Un « oui » ou un « non », cela est clair, mais obscur, aussi, quand il existe plusieurs interprétations possibles d’une question, au point que, bien souvent, celle-ci fut jugée biaisée. La définition du corps électoral peut également poser problème, comme dans le cas d’un référendum local. Dans un vote, il n’y a pas qu’une opinion, mais des pensées, des intérêts, des enjeux très différents que les conventions obligent à mêler. Ainsi, dans le cas du « Brexit », la nostalgie pour l’ancien Empire britannique, la peur des immigrés que l’on côtoie ou que l’on voit seulement à la télévision, l’appréhension de l’avenir, les frustrations de la pauvreté, la crainte pour son emploi, la rancœur ou le désespoir de l’avoir déjà perdu. De même , les opinions exprimées ont-elles un poids identique lorsqu’on vote contre un aéroport dont les pistes vont détruire  sa ferme ou dont les avions vont survoler sa maison, ou lorsqu’on est « pour » parce que l’on espère profiter des voyages d’affaires ou de tourisme moins chers? Il faudrait se poser ce genre de question – non pas dans un référendum, mais avant de décider si l’on y a recours.

La démocratie est une belle idée, une idée juste et plus encore une idée nécessaire. Depuis que la légitimation par la volonté divine a été abandonnée, il n’est pas imaginable que les citoyens ne soient pas parties prenantes des décisions qui gouvernent leur vie. Tout serait bien si les humains avaient enfin résolu les problèmes de sa mise en oeuvre. Mais il semble plutôt que, d’accord sur le principe, ils restent incapables de trouver les solutions permettant que la démocratie fonctionne. Une question technique, pourrait-on dire de prime abord, tant les modes d’expression de la volonté populaire restent dérisoirement sommaires. L’élection d’abord, mais elle est une piètre solution quand elle consiste à se dessaisir soi-même, ainsi que le remarquait Jean-Jacques Rousseau bien avant que le monde en ait fait l’ample expérience.

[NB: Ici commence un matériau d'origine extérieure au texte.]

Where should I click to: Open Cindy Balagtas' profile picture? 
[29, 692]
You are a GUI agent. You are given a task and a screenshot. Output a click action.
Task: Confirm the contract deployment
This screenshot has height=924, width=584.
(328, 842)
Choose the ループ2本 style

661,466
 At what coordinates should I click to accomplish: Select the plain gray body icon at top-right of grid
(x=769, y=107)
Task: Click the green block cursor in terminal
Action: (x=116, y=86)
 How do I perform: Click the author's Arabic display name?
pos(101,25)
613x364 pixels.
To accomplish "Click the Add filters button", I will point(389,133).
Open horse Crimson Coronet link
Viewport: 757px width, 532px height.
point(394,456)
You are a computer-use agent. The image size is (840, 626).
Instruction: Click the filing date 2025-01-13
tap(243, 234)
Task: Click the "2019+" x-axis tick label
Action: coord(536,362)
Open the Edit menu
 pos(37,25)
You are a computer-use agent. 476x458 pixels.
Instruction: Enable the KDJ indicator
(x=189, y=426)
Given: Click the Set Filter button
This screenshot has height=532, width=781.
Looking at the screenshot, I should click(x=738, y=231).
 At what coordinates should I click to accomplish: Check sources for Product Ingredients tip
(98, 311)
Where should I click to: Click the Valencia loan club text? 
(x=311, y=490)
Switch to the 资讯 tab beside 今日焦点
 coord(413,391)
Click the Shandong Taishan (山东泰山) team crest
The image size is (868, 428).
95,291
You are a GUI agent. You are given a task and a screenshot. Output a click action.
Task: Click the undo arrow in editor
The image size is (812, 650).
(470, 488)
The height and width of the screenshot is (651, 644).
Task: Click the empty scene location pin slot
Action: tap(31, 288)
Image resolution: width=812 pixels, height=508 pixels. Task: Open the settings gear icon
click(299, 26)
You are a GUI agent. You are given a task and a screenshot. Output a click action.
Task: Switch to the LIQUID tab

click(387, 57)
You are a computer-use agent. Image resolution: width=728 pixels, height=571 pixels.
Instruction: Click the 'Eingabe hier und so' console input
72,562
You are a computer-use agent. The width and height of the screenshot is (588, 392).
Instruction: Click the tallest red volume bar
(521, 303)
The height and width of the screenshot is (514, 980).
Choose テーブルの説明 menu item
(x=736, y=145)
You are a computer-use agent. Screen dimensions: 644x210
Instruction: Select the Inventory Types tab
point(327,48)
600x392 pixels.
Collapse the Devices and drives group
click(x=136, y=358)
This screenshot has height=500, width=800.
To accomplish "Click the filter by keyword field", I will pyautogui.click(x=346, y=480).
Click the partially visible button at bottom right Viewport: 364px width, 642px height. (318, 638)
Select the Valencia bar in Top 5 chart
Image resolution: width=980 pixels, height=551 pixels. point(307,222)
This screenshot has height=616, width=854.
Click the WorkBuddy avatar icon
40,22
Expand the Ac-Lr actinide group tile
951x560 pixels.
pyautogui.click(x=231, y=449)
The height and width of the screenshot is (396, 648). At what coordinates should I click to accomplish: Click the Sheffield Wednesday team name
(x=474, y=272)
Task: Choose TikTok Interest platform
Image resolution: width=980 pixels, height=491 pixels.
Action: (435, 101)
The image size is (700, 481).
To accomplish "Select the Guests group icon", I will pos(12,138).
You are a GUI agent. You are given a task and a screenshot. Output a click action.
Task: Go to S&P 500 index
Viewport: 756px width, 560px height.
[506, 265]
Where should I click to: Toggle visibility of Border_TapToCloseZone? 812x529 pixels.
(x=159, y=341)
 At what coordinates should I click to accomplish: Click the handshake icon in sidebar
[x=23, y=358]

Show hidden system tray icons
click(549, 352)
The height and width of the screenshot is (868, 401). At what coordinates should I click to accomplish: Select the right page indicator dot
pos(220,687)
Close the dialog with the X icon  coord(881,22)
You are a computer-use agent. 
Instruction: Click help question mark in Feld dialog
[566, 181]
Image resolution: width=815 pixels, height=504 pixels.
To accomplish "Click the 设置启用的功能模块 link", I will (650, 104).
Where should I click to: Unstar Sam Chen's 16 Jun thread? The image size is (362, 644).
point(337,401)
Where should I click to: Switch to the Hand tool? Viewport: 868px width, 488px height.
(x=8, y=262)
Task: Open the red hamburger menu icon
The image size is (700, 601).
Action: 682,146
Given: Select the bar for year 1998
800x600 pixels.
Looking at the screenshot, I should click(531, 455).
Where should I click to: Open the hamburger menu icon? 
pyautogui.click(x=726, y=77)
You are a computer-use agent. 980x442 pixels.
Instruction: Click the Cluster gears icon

Le caractère démocratique ayant été refusé au régime représentatif, on essaie parfois d’accommoder celui-ci en proposant le mandat impératif, la possibilité pour l’électeur de révoquer ses élus avant l’échéance de leur terme. On s’est tourné régulièrement vers l’expression populaire directe, comme la cité antique en offrait, croit-on, une démonstration réelle et ancienne, ou comme les nouvelles technologies de communication en porteraient la promesse. Mais la démocratie directe manque de prise sur des Etats contemporains à la fois démesurés et dépossédés de leur prérogatives anciennes. Quant aux nouvelles technologies, elles sont déjà suspectes. En somme, placer tous ses espoirs dans uen seule technique d’expression, aux verdicts aussi irrécusables que l’ancienne ordalie, reviendrait à laisser à celle-ci tout l’espace en abdiquant la raison – c’est-à-dire le doute…

©Article : Alain Garrigou – Voter plus n’est pas voter mieux [Article paru dans « Le Monde Diplomatique » // Août 2016]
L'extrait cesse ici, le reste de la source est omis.